When a laparoscopic operation
is performed, a small video camera is inserted into the
abdomen. The surgeon views the procedure on a separate video
monitor. Most laparoscopic surgeons believe this gives them
better visualization and access to key anatomical structures.

The camera and surgical instruments are inserted through small
incisions made in the abdominal wall. This approach is
considered less invasive because it replaces the need for one
long incision to open the abdomen. A recent study shows that
patients having had laparoscopic weight loss surgery
experience less pain after surgery resulting in easier
breathing and lung function and higher overall oxygen levels.

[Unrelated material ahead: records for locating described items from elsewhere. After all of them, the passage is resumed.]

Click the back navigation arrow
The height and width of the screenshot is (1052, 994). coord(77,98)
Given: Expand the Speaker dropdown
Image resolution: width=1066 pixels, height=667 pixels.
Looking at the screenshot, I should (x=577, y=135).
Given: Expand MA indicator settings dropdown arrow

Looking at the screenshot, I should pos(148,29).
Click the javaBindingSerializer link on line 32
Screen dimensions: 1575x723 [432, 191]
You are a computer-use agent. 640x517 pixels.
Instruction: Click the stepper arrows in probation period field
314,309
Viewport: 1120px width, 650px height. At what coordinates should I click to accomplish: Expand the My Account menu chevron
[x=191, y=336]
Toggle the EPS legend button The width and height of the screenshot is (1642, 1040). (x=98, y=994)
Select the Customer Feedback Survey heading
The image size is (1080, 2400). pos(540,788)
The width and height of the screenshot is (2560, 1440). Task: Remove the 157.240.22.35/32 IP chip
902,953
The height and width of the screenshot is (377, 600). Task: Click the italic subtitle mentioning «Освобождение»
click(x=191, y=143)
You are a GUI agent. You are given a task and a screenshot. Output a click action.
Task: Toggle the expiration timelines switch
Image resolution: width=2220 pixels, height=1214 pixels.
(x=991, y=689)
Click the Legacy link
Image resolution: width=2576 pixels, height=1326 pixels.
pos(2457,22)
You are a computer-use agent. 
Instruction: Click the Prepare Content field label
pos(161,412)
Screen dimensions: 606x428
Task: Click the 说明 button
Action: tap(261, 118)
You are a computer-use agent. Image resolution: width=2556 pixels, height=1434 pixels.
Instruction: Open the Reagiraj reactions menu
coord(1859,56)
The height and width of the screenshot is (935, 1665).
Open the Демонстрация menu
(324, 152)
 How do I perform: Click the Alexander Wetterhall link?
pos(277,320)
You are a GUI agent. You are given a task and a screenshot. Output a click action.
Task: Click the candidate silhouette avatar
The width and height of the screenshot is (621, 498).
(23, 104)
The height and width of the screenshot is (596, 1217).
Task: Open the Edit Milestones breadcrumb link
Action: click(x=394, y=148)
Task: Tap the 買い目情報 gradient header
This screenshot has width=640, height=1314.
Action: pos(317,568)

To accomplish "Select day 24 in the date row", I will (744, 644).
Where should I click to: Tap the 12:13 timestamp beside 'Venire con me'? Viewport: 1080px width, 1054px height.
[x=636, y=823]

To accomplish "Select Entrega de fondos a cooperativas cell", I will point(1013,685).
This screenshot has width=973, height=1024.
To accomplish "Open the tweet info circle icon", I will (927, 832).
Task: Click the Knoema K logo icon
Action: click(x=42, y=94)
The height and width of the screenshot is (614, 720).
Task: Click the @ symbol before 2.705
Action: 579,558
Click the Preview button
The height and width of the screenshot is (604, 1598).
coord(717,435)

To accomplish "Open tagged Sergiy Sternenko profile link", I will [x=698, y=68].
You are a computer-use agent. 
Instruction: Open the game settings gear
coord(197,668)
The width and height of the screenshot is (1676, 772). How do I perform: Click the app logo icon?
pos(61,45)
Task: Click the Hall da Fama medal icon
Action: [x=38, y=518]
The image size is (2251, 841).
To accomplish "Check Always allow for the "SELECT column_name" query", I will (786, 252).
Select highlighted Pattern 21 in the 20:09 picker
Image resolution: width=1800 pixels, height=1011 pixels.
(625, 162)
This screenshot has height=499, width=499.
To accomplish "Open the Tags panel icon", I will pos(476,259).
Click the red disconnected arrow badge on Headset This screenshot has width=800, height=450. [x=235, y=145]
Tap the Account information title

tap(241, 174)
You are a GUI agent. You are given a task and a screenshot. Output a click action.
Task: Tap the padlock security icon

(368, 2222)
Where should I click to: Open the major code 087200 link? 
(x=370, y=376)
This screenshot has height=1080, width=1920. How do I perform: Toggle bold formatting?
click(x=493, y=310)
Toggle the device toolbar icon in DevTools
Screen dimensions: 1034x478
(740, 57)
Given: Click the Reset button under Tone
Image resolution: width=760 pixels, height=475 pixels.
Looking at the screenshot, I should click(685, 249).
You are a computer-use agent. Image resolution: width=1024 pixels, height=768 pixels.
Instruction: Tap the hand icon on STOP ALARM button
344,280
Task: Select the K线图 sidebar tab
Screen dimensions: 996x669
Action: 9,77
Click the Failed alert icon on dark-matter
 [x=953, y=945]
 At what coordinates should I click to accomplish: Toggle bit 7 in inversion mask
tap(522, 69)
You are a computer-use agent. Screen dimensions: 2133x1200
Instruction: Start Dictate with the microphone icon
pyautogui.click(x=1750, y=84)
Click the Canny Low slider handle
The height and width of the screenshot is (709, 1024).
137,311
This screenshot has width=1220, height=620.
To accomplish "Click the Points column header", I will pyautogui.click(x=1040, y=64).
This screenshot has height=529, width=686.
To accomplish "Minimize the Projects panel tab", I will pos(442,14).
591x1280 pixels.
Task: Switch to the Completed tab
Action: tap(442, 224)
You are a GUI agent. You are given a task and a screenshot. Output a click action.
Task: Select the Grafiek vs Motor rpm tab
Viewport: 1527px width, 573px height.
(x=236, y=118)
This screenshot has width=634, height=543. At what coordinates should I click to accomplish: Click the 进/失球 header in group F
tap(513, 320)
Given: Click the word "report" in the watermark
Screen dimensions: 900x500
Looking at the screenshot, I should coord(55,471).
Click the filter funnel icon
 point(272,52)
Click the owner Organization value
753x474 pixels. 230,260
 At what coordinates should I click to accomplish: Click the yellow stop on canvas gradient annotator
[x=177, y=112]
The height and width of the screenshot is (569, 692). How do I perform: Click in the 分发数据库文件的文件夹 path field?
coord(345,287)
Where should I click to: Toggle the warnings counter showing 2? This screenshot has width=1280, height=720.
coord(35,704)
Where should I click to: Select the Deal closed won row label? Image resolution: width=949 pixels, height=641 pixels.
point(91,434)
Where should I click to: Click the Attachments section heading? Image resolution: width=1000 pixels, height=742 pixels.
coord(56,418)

Other realized benefits with laparoscopy have been fewer wound
complications such as infection or hernia, and patients
returning more quickly to pre-surgical levels of activity.
Laparoscopic procedures for weight loss surgery employ the
same principles as their "open" counterparts and
produce similar excess weight loss. Not all patients are
candidates for this approach, just as all bariatric surgeons
are not trained in the advanced techniques required to perform
this less invasive method. The American Society for Bariatric
Surgery recommends that laparoscopic weight loss surgery
should only be performed by surgeons who are experienced in
both laparoscopic and open bariatric procedures.